GDPR is short for the General Data Protection Regulation and has come into full effect May 25, 2018. The GDPR aims primarily to give control to individuals over their personal data and to simplify the regulatory environment for international business by unifying the regulation within the EU.
The GDPR impacts many areas of an organisation: legal and compliance, technology, and data:
The GPDR introduces new requirements and challenges for legal and compliance functions. Many organisations will require a Data Protection Officer (DPO) who will have a key role in ensuring compliance. If the GDPR is not complied with, organisations will face fines up to 4% of global turnover.
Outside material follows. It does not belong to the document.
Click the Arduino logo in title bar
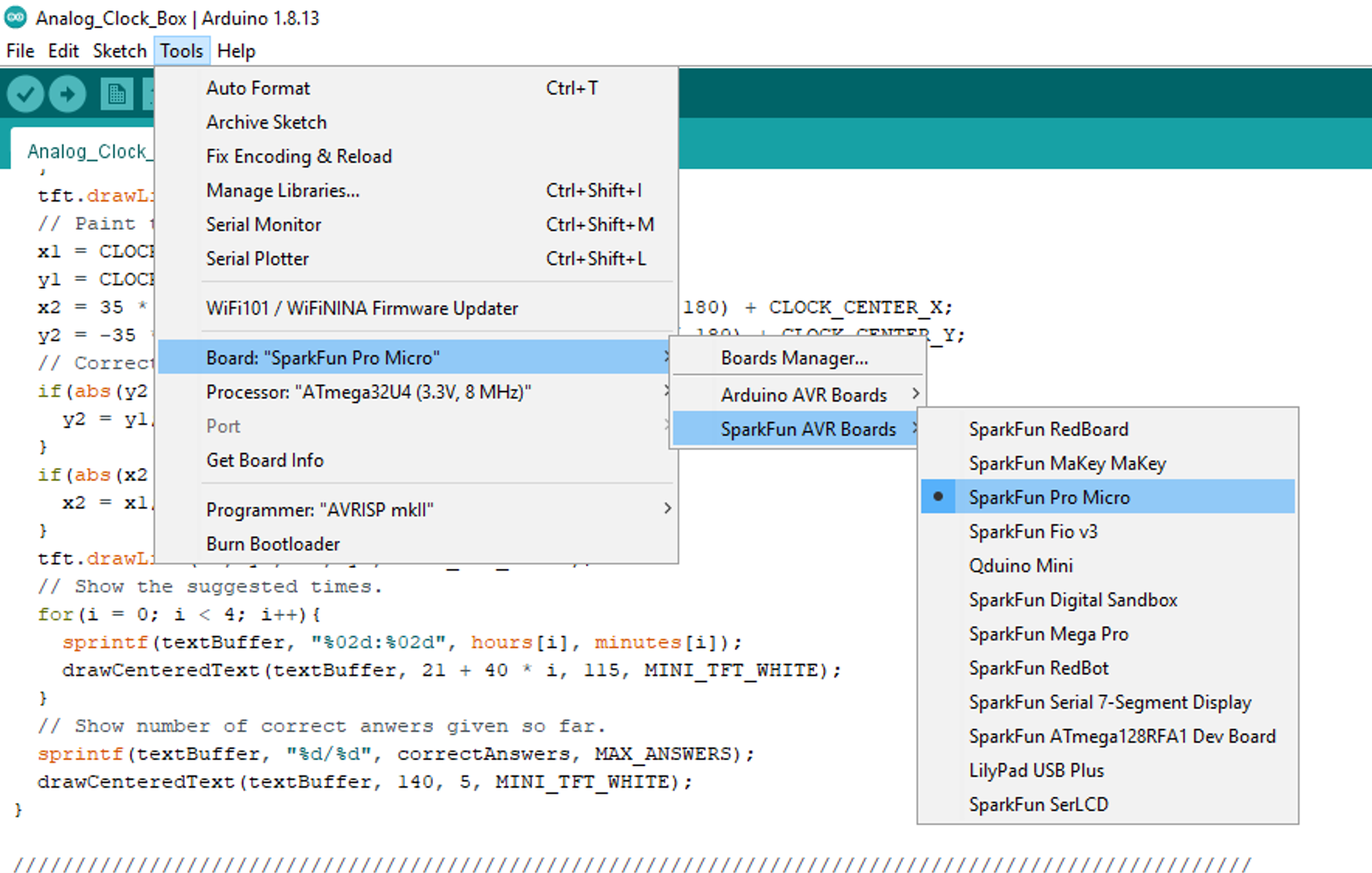The height and width of the screenshot is (873, 1372). [x=15, y=17]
New GDPR requirements will mean changes to the ways in which technologies are designed and managed. Documented privacy risk assessments will be required to deploy major new systems and technologies. Security breaches will have to be notified to regulators within 72 hours, meaning implementation of new or enhanced incident response procedures.
Individuals and teams tasked with information management will be challenged to provide clearer oversight on data storage, journeys, and lineage. Having a better grasp of what data is collected and where it is stored will make it easier to comply with new data subject rights –rights to have data deleted and to have it ported to other organisations.